When job started, every trainer needs to get it’s own part of data. In some distributed systems a storage service will be provided, so the date under that path can be accessed by all the trainer nodes. Without the storage service, you must copy the training data to each trainer node.

Different training jobs may have different data format and reader() function, developers may need to write different data prepare scripts and reader() functions for their job.

Prepare Training program

We’ll create a workspace directory on each node, storing your training program, dependencies, mounted or downloaded dataset directory.

Your workspace may looks like:

.
|-- my_lib.py
|-- word_dict.pickle
|-- train.py
|-- train_data_dir/
|   |-- train.txt-00000
|   |-- train.txt-00001
|   |-- train.txt-00002
`-- test_data_dir/
    |-- test.txt-00000
    |-- test.txt-00001
    `-- test.txt-00002
  • my_lib.py: user defined libraries, like PIL libs. This is optional.

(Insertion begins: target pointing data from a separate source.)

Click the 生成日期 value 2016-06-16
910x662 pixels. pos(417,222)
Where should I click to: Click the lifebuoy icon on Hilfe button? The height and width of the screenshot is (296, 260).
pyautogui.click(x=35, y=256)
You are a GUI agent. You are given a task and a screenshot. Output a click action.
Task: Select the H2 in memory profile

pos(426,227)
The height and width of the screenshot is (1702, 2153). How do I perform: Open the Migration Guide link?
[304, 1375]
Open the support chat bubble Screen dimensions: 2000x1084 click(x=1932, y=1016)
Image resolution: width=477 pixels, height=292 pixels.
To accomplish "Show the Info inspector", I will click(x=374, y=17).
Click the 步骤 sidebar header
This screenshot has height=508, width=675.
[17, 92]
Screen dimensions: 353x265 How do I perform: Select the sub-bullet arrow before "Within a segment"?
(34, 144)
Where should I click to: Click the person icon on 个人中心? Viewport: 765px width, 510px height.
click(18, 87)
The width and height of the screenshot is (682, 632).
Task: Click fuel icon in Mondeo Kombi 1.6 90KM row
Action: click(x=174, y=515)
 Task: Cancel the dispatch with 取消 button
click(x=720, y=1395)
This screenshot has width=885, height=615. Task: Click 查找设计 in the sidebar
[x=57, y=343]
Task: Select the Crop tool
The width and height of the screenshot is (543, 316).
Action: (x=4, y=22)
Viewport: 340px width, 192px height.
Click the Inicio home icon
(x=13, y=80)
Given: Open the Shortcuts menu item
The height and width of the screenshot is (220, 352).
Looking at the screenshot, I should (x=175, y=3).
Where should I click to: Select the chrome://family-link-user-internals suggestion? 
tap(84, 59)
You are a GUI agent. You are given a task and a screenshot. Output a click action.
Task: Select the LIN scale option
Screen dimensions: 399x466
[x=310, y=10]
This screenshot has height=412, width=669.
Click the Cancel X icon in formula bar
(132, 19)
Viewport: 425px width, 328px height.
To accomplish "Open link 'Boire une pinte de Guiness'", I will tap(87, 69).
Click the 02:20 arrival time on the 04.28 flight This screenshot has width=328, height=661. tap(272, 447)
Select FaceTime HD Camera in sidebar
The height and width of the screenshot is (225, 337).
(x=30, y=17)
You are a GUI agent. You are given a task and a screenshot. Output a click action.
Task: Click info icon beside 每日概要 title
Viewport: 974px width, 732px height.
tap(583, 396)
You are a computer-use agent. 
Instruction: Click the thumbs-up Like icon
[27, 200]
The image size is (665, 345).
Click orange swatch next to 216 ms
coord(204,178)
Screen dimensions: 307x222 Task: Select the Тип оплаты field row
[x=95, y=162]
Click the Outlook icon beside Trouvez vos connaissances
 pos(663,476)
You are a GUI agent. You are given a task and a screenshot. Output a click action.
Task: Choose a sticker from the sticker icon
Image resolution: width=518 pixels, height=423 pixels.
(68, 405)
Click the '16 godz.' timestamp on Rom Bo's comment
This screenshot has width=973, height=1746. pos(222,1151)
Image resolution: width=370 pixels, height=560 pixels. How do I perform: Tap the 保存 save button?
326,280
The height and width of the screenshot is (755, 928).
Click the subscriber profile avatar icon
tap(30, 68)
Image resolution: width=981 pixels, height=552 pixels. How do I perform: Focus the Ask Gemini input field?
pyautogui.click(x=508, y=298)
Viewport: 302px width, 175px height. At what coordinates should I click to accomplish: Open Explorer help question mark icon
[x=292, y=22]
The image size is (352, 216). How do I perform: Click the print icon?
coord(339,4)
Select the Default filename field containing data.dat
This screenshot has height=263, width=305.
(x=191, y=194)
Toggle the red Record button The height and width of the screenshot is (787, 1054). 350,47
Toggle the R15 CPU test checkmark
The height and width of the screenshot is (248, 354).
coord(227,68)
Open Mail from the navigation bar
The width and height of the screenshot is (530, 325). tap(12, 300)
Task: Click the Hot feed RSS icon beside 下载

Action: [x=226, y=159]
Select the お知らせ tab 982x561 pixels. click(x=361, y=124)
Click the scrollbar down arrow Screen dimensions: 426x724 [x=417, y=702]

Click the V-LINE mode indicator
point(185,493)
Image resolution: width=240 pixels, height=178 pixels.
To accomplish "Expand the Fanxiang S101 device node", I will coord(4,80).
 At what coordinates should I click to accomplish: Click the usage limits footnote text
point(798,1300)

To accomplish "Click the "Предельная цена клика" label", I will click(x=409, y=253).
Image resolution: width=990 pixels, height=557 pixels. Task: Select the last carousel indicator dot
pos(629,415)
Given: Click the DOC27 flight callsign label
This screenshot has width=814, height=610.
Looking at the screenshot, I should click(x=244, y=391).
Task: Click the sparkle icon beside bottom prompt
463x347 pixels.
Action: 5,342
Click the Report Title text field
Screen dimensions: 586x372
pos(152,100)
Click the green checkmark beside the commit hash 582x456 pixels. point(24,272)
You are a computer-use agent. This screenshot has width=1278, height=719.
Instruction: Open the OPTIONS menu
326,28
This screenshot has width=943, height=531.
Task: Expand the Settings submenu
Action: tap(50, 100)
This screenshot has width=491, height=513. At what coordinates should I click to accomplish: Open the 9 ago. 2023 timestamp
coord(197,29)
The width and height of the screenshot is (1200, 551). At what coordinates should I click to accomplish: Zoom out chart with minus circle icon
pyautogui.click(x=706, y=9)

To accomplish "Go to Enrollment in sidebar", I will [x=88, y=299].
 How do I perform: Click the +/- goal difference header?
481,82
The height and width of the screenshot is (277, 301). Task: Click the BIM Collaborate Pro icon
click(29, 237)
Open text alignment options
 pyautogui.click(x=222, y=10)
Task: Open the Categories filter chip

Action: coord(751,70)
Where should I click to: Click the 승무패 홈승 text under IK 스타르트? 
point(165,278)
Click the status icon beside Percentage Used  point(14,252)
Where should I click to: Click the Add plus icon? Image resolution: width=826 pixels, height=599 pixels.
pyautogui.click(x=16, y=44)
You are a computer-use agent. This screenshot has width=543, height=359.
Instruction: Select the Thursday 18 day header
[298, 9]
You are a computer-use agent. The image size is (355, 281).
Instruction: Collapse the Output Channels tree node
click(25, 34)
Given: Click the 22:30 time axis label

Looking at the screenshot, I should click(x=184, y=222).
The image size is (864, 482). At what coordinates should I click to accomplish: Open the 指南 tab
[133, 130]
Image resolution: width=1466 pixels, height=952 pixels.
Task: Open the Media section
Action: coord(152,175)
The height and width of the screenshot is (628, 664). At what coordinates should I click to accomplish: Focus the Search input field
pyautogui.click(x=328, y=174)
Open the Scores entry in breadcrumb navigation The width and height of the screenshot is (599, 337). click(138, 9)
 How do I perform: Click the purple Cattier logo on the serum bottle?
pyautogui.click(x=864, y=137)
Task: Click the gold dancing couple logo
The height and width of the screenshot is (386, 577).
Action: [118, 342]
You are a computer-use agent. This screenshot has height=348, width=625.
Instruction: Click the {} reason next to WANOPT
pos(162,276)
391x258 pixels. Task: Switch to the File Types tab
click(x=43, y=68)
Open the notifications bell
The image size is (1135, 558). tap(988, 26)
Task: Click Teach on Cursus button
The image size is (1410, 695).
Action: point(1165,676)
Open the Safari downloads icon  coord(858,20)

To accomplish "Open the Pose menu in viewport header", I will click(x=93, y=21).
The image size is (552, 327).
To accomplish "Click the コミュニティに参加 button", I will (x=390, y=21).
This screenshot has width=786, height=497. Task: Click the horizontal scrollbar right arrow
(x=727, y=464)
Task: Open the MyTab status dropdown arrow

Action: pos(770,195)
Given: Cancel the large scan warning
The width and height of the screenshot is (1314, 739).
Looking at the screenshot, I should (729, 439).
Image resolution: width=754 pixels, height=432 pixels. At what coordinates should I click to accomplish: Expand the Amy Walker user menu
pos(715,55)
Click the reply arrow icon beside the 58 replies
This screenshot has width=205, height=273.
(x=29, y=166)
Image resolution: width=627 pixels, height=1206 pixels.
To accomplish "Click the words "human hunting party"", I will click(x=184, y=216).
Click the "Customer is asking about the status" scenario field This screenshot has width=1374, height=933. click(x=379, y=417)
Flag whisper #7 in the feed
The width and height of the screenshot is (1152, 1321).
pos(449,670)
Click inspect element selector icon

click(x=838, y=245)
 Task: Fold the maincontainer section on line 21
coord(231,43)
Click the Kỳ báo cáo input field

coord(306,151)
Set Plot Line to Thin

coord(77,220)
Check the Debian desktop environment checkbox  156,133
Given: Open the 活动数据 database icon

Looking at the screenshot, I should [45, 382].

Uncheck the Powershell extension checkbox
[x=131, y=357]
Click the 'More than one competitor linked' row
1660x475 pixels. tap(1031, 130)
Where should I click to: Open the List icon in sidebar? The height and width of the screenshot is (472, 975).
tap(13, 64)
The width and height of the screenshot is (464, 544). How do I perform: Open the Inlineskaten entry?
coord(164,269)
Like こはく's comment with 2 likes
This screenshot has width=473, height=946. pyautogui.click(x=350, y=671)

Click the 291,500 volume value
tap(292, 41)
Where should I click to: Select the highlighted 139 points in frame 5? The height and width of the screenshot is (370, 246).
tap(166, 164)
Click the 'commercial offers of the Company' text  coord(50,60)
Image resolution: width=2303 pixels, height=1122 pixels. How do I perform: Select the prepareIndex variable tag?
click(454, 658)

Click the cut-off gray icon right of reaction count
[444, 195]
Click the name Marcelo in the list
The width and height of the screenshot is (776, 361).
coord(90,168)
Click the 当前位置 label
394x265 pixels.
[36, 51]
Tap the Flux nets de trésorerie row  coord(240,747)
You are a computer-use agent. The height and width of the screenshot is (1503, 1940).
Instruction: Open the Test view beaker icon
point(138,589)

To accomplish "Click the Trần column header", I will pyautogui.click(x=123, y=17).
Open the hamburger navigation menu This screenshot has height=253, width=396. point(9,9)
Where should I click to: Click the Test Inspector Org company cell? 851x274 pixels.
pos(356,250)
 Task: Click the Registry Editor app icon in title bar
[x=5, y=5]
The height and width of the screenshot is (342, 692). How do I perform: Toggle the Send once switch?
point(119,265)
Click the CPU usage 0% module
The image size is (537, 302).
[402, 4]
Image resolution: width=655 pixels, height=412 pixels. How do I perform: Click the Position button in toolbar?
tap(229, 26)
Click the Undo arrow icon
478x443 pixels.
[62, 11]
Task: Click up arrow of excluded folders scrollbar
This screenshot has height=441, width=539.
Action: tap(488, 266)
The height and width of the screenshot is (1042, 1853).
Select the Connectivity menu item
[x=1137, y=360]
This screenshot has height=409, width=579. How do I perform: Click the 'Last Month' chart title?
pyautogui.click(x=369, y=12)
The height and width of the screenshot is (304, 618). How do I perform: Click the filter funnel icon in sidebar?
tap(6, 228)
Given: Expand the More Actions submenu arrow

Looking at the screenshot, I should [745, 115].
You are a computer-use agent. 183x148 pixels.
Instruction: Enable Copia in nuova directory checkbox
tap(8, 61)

  • word_dict.pickle: dict file for training word embeding.

  • train.py: training program. Sample code: api_train_v2_cluster.py. NOTE: You may need to modify the head part of train.py when using different cluster platform to retrive configuration environment variables:

    cluster_train_file = "./train_data_dir/train/train.txt"
    cluster_test_file = "./test_data_dir/test/test.txt"
    node_id = os.getenv("OMPI_COMM_WORLD_RANK")
    if not node_id:
        raise EnvironmentError("must provied OMPI_COMM_WORLD_RANK")
    
  • train_data_dir: containing training data. Mount from storage service or copy trainning data to here.

  • test_data_dir: containing testing data.